Groupby 2 columns

I would like to groupby 2 columns of a big table in order to get a histogram / count for the combination. The table is a bit large, so when I choose to groupby the two columns in the dashboard it crashes (even when I filter the presented columns to 3 colmns, as requested)

2 possible directions I thought to go:

  1. Filtering by the search expression the columns. For instance
runs.summary["table"][["c1","c2","c3"]]

This is throwing a syntax error, and I could not find a proper syntax to choose multiple columns at once to present from a large table.

  1. Keep in that direction groupby
    but to groupby multiple values.
    Again, it worked well for a single column

runs.summary[“all_predictions”].table.rows.concat.groupby((row) => row[“c1”]).map((row, index) => {c1: row.groupkey, c2: row.groupkey, c3: row.groupkey, count: row.count}).

but it not showing all the combinations (I guess it’s only grouping the first column, and taking the first value of the other columns)

What do you suggest me to do?
p.s I would like to keep this as a dashboard / table / list but not as artifact query, since It’s supposed to be eventually within one of my reports. You may assume the run set is frozen (so that would not be too heavy)

Thanks!

Hi @tankwell. Thank you for reaching out with your question.

Would you mind sharing the URL for the Workspace and the table you are trying to groupby 2 columns for us to have a look at and investigate?

A query like the following:

runs.summary["table_name"].table.rows.concat.groupby((row) => {"c1": row["c1"], "c2": row["c2"]}).map((row, index) => {c1: row.groupkey["c1"], c2: row.groupkey["c2"], c3_count row["c3"].count})

replacing c1,c2,c3 with your columns names should render the table you are looking for.

Thanks!

I do get a running query, but I think that not exactly what I was looking for.
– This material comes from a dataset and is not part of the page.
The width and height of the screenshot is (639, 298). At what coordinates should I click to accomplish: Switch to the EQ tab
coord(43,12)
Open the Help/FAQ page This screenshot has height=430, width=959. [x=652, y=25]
the general purpose was to go over all the possible combinations

and to show it as a paged table accross runs or to present the avg. counts across all runs.
The table is a bit heavy, so I thought that by explicitly typing the query and not using the ‘group_by’ option would be more efficient

Hi @tankwell , having a look a the table you shared , you should be able to re-created directly typing the following query:

runs.summary["all_predictions"].table.rows.concat.groupby((row) => {is_the_person_drinking_pred: row["is_the_person_drinking_pred"], is_the_person_eating_pred: row["is_the_person_eating_pred"], is_drinking_bool: row["is_drinking_bool"]}).map((row, index) => {is_the_person_drinking_pred: row.groupkey["is_the_person_drinking_pred"], is_the_person_eating_pred: row.groupkey["is_the_person_eating_pred"],is_drinking_bool: row.groupkey["is_drinking_bool"], Count: row["is_drinking_bool"].count})
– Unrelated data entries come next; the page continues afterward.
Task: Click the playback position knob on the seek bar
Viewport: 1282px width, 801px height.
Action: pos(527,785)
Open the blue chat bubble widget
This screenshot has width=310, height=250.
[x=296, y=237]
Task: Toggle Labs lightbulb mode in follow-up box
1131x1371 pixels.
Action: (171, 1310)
The table may still take a couple of seconds to load depending on how many Runs you have selected.

1 Like

Thanks!

Now I get the overall count and not paged table with the correct count

Hi @tankwell , would you be able to share a screenshot of the table you are getting or a URL to a saved view with both the tables configured?
Are the same Runs being selected in the Workspace (if more than 100 Runs are visualised, only data from 100 of them will be queried for the table)?

Hi @tankwell , I wanted to follow up on this request. Please let us know if we can be of further assistance or if your issue has been resolved.

The issue was resolved with the map + count
I think that the issue was that my original query attempts were not very good
Thanks for supplying the right way to do it!
:slight_smile:

1 Like

Great to hear this is now working as you intended! I will mark this as solved, please feel free to reach out in the future for any further questions.